Turkish expats in Dubai

From one of Europe's most vibrant and diverse countries to a new life in the UAE. Turkish expats talk about their life in Dubai

Expat focus, Area Guides
Semih Ozkan, 28M

My first impressions of Dubai? Artificial. In Istanbul, you feel the whole city has character, and it goes back 3,000 years. No one feels they belong here, or that they own the country, which is unfortunate.

I didn’t plan to come here, it just happened. I was working for a bank in Istanbul, and I got a call from a recruiter at Standard Chartered, and said, ‘Why not?’ I’m from Mersin, a small town in the south. Dubai’s big compared to there, but I worked in Istanbul, which is so big it makes Dubai seem small. Also, the traffic in Dubai is nothing compared to Istanbul.

Being a Turk in Dubai is easy because they appreciate our history, and that our culture dates back to the Ottoman Empire. Here, they praise you everywhere you go. I think we can thank our soaps, especially Noor, for that.

There’s a lot of good Turkish food here. For lunch, I like to eat at Mado in DIFC. I also enjoy Istanbul Flowers and Istanbul Doner. Kosebasi, an upscale chain, is opening in JBR. Next year, they’re opening a Turkish-themed hotel, the Ottoman Palace, on the Palm.

When people back home say they want to move to the Middle East, I always suggest they come to Dubai, because I think they’d find it extremely challenging to move somewhere like Riyadh or Doha. What’s hard is not having open spaces to walk around, which we have a lot of in Istanbul. That’s why you’ll usually see Turks in places like Barasti and the Irish Village, which are more open, or places like Dubai Creek; anything natural that reminds them of Turkey.

Isil Akcan, 30

When I arrived in Dubai, I couldn’t eat for a week. Everything seemed so foreign. It was my first time leaving Turkey. We moved to International City, which was strange for me, because there was nothing green. One thing that’s helped me adjust is penir, a Turkish cheese that’s available in Spinneys and Carrefour. It saved my life.

I came to Dubai last January after my husband got a job here. Back then I used to work as a general co-ordinator at the Turkish Business Council, so I got to meet a lot of people. Expats would call me with their problems and I’d help manage them. Now I work as a business development manager for a printing company.
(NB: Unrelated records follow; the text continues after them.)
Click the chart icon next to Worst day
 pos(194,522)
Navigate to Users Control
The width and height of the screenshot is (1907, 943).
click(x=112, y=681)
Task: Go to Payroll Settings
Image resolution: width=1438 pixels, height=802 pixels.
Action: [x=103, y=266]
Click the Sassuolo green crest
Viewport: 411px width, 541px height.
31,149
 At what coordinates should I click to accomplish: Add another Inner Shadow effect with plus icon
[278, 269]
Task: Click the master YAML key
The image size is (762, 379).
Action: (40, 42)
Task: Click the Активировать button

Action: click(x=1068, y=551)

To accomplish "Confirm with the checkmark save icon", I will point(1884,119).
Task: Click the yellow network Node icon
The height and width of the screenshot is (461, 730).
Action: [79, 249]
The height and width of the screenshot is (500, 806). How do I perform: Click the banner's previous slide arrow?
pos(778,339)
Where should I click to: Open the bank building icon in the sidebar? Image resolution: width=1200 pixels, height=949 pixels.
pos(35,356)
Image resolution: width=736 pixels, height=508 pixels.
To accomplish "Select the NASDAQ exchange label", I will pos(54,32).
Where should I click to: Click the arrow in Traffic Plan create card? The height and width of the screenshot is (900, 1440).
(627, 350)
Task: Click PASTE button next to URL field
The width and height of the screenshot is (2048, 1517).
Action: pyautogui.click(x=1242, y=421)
I’m used to Dubai now. I like the city and the nightlife, and my husband and I have a lot of friends that we met on www.bilgidubai.com, a usergroup for Turkish expats in Dubai. It has about 1,000 members, and I’m close to about 50 of them. We go to the beach and have picnics, go to restaurants or take turns hosting dinners. During Ramadan, we went to Iftar at Istanbul Flowers, which is one of my favourite Turkish restaurants. Another good Turkish place is Istanbul Doner. I also like going to a nightclub called Lailla, which is run by a Turk. We left everything to come out here, and that was very scary at first. But there are so many of us that are in the same situation, and the Turkish community in Dubai is very close. I may not have any family out here, but the friends I’ve made are like a new family.

Haluk Yalinkaya, 37

I knew after the first day that I could spend the rest of my life in Dubai, even though it was my first time travelling abroad. I arrived eight years ago to work for the careerglobal.net. I love the sun, beach and all that Dubai has to offer. Wherever you are in the world, work is always nine to five, but you don’t have the stress here that you get in other cities. Now I work for a subsidiary of Arab Media Group. I used to teach salsa at night, but stopped after I got married 18 months ago. Now we go salsa dancing together. We met online. She was living in Ismael, one of the largest cities in Turkey. She loves it out here.

I pretty much spend most of my time taking care of my marriage, which is the most important thing to me at the moment. In Dubai, you’re limited in your social activities in terms of concerts or theatres. In Istanbul, you can find something to do every given hour of the day. Here, you don’t have that opportunity. But we have a small community of Turkish friends and we go to the beach or the desert together. Now that I’m married, I eat in, as my wife is an excellent cook, though we do go to Istanbul Flowers, and when taking out associates, I go to Ottoman’s at Grosvenor House, which is just excellent.

Dubai has changed a lot since I first arrived. When I came here there was nothing. Now, there is no desert any more; it’s all covered with towers and towers and towers. I can honestly say they built the whole city on me.